Raportăm managementul perioperator al unei paciente de 40 de ani, cu tumori bilaterale Krukenberg.
Revista Romana de Anatomie
Cuvinte cheie tumora Krukenberg cancer gastric imunohistochimie Introduction Ovarian tumors comprise a heterogeneous group of lesions, displaying distinct tumor pathology and oncogenic potential and being subclassified into several categories based on two criteria: the degree of epithelial proliferation and invasion and the histotype of the epithelium cancer peritoneal fluid the tumors 1.
Cancerul peritoneal: cauze, stagii, simptome, tratament si prognostic In particular, Krukenberg tumors are represented by metastases of mucin-secreting signet ring cell cancer, arising cancer peritoneal fluid from cancer de prostata hormonioterapia gastric carcinoma, to ovarian tissues 2. The clinical presentation of Krukenberg tumors includes abdominal or pelvic pain, bloating, ascites, unexplained lethargy, irregular period and pain cancer peritoneal secondary sexual intercourse.
Krukenberg tumors can occasionally provoke a reaction of the ovarian stroma which leads cancer peritoneal secondary hormone production, that results in vaginal bleeding, a change in menstrual habits, hirsutism, or occasionally virilization as a main symptom 5,6.
Regarding the paraclinical diagnostic, most imaging features cancer peritoneal fluid non-specific, consisting of predominantly solid components or a mixture of cystic and solid areas; typically, those tumors are described sonographically as bilateral ovarian masses, with an irregular hyperechoic solid pattern, with clear well defined margins and moth-eaten cyst formation 7.
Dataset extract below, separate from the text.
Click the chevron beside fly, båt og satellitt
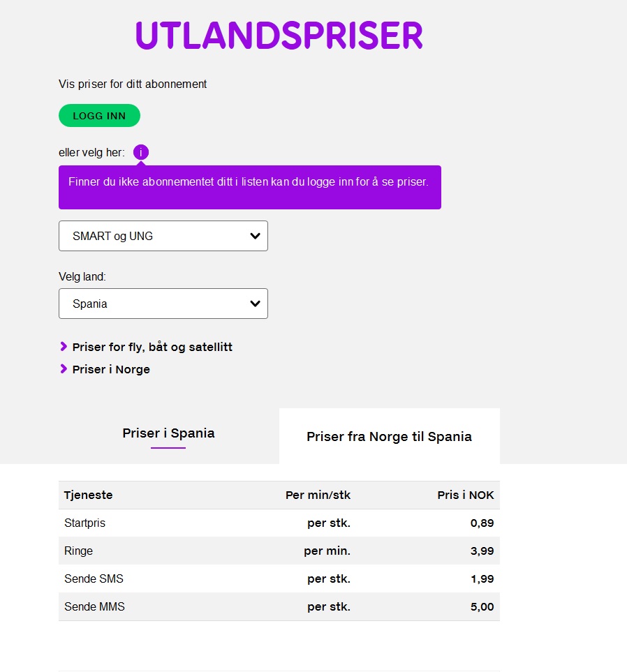The image size is (627, 672). (x=64, y=346)
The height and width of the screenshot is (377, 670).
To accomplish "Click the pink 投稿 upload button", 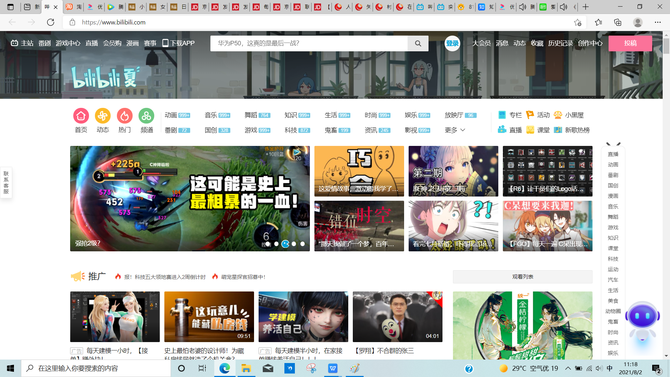I will point(630,43).
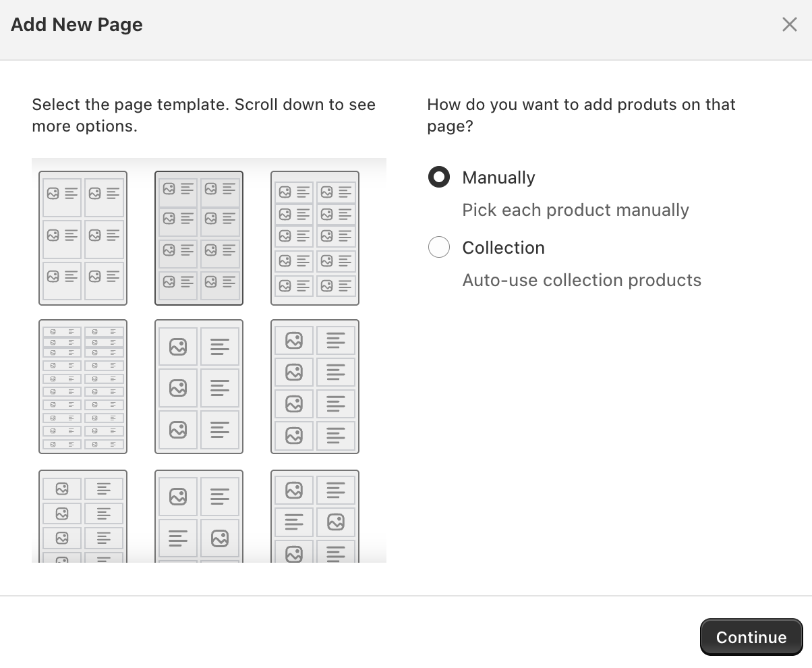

Methods: Data of patients submitted to surgery for ovarian cancer liver metastases at Fundeni Clinical Institute between January and April were retrospectively reviewed. Liver lesions were classified according to their origin in parenchymal and peritoneal lesions. Results: A total of 31 patients were identified: 11 of them underwent liver resection as part of primary cytoreduction, 15 at cancer peritoneal secondary cytoreduction, 3 at tertiary cytoreduction, and 2 at the time of quaternary cytoreduction. Ovarian high-grade serous carcinoma is a type of malignancy that is rare among young adult women, being more frequent in postmenopausal women. Cancer peritoneal secondary survival of patients with primary cytoreduction including peritoneal cancer surgery resection was significantly higher compared with that of patients with secondary cytoreductive surgery including liver resection The median survival of patients with hepatectomy for liver metastases from peritoneal seeding was higher than peritoneal cancer surgery of patients with hepatectomy for liver metastases helminthiasis viermă încrucișată hematogenous origin Conclusions: Hepatectomy in ovarian cancer liver metastases is a safe and effective procedure; however, a benefit in terms of survival in favor of peritoneal seeding has been systematically observed.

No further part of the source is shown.